Extraction, Extinction, Empathy, and Ephemera Intertwine in New Sculptures and Paintings Downtown
Lower Manhattan is home to four new public art pieces that are both hauntingly powerful and lyrically provocative. In City Hall Park, “Attrition” is a ten-foot-long, half-buried replica of a bison skeleton fashioned from ash-black steel. This visual presentation conjures the slaughter of millions of bison (almost to extinction) in the second half of the 19th century. But the material evokes sub rosa motifs: the eradication was part of a larger effort to facilitate westward expansion by weakening the Great Plains Indigenous populations, depriving them of a vital source of food, shelter, clothing and tool-making material. The bones of these noble beasts were ground into power and incinerated to create early industrial materials, like calcium bicarbonate (an important component to steel production). This process further accelerated the development of railroads, and thus added momentum to the drive championed by New York Tribune founder Horace Greeley (whose office was across Park Row from the site of “Attrition,” and who has his own statue elsewhere in City Hall Park), when he urged several generations, “Go West, young man!”
“Attrition” artist Cannupa Hanska, a Native American sculptor, says, “I live because my ancestors survived a war of attrition carried out by extractive colonizers, in order to subjugate tribal nations of the Great Plains for American progress. By the year 1895, across North America, bison herds had been systematically eradicated from numbers in the tens of millions to a mere 1,500. ‘Attrition’ is an effort to transform industrial processes and materials into a symbol of these buried histories, re-emerging in the 21st century.”
Starting in July, a few blocks north, Thomas Paine Park (at Worth and Centre Streets) will host “Look Down,” a large marble sculpture in the form of a human infant cowering in the fetal position. Created by the Italian sculptor Sago, the piece draws upon his experience living in New York, where his attention was initially drawn to the conspicuous sight of homeless people sleeping on the streets. “After a few months,” he recalls, “I became numb to their presence, passing by without noticing them anymore.” Troubled by this realization, and the insight that each homeless adult had once been an infant, he created the piece as a literal invitation for everybody to look down at—but not on—the people sleeping in our streets.
At historic Fort Jay on Governors Island, the “Other of Pearl” installation by interdisciplinary environmental artist Jenny Kendler uses the forms of whales and oysters to recall the extractive industries that underpin the climate crisis. This meditation on ecological entanglement between human and nonhuman beings, flowing water and flows of capital, transforms the onetime ammunition bunker of the fort into a venue for exploration, where a handblown glass instrument enables visitors to sing in the voice of a whale.
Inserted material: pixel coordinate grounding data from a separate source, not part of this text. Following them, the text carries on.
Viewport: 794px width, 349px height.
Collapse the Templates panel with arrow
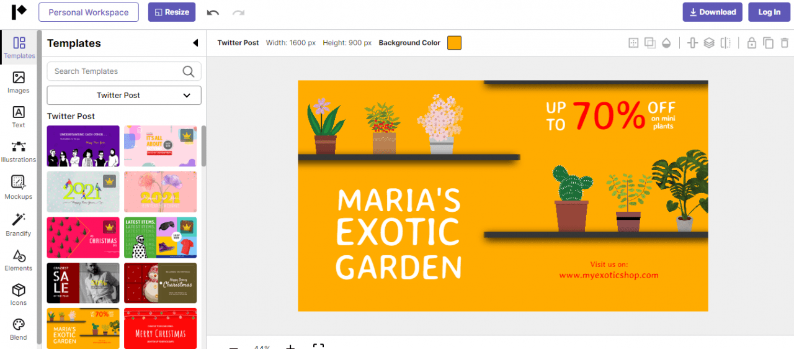195,43
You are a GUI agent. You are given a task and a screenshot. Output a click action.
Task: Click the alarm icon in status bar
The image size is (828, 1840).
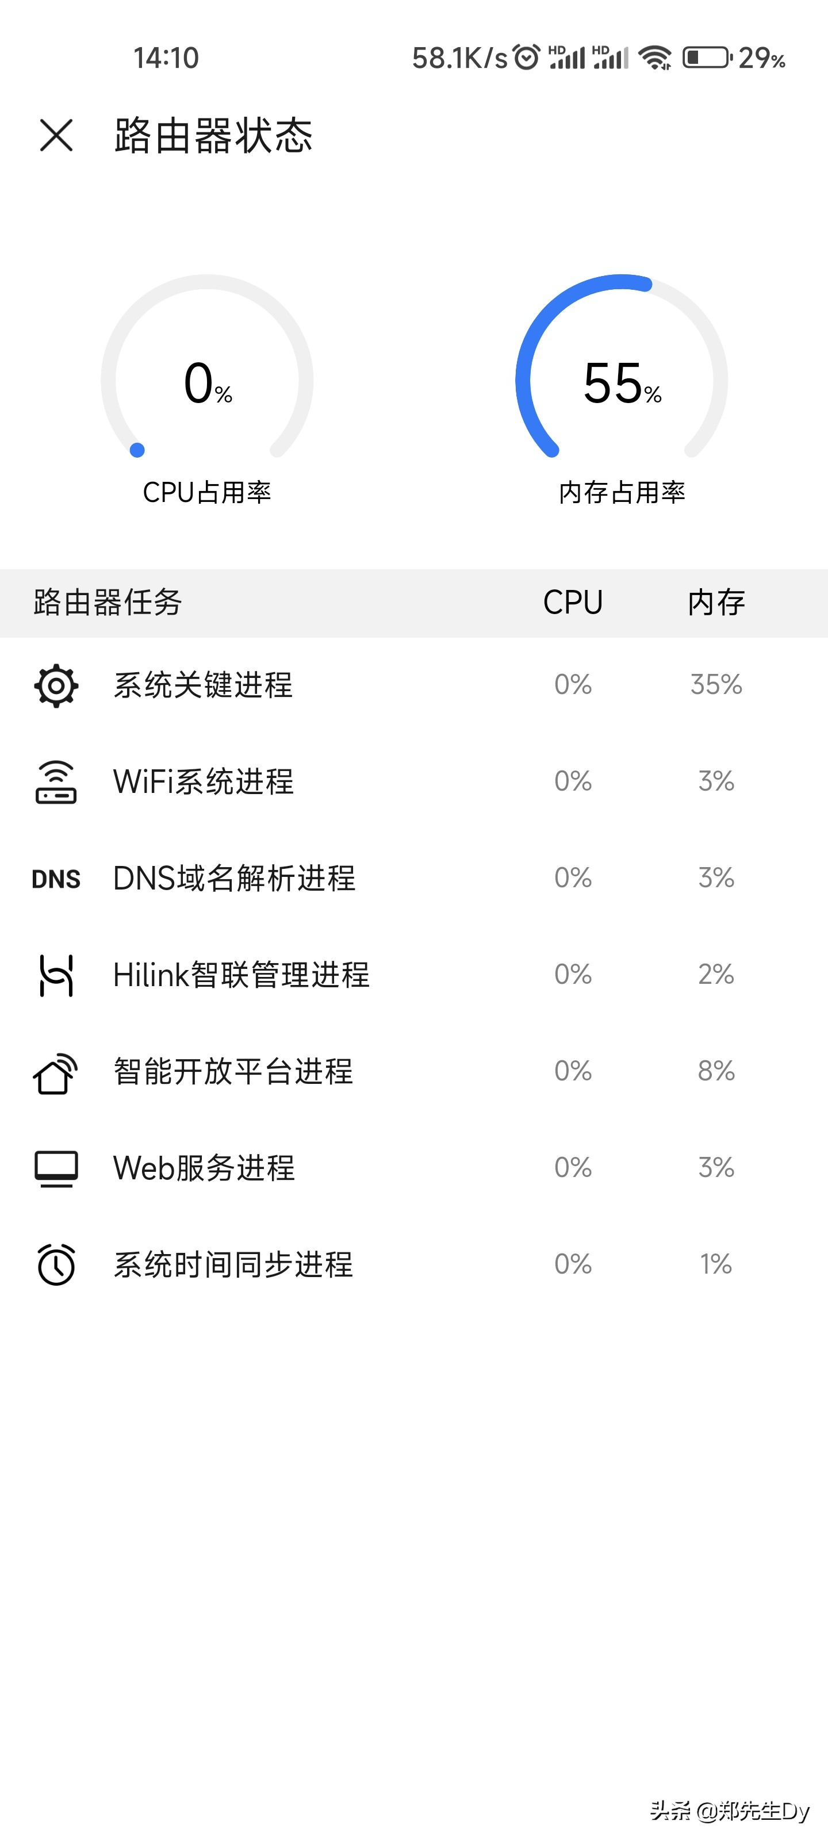tap(525, 56)
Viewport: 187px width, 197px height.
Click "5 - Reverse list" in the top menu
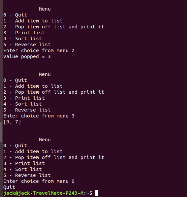click(x=27, y=45)
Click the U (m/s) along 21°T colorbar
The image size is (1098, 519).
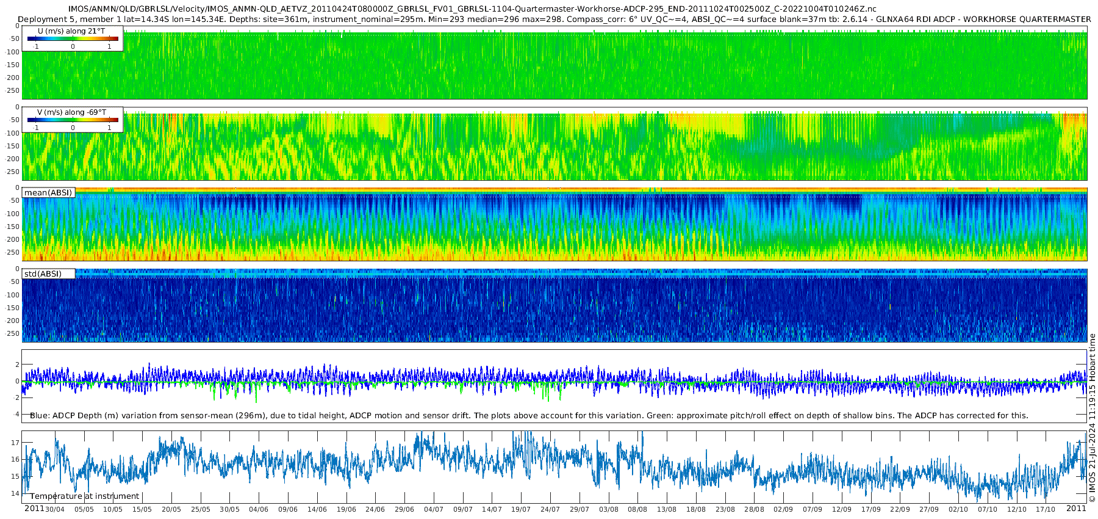coord(73,38)
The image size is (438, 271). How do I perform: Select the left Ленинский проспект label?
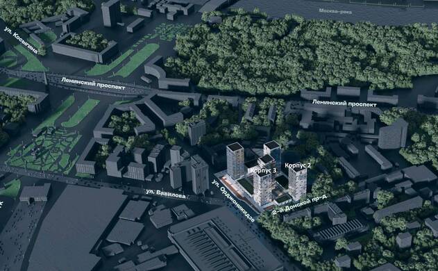(93, 83)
Pearl sculptures grown inside oysters are on display, and vintage glass bottles containing whale oil (used for lighting until whales were hunted to near extinction, and their secretions were replaced by petroleum). When this exhibit concludes in October, the sculptures will be auctioned to raise funds in support of a new oyster reef being cultivated in the waters around Governors Island.
Finally, the Shirley Fiterman Art Center at Borough of Manhattan Community College (81 Barclay Street, across from 7 World Trade Center) is presenting “Volitia Turns Herself Inside Out in Order to See the World,” an ongoing work in progress by painter Melissa Marks (above). This installation consists of framed drawings in color juxtaposed with black and white murals being sketched directly on the walls of the gallery. Visitors are invited to observe for the next several weeks as Ms. Marks continues to cover the walls with her work, which will eventually spill out beyond the venue’s doors. This art will also be uniquely (and deliberately) ephemeral: the wall murals will be painted over at the exhibition’s end.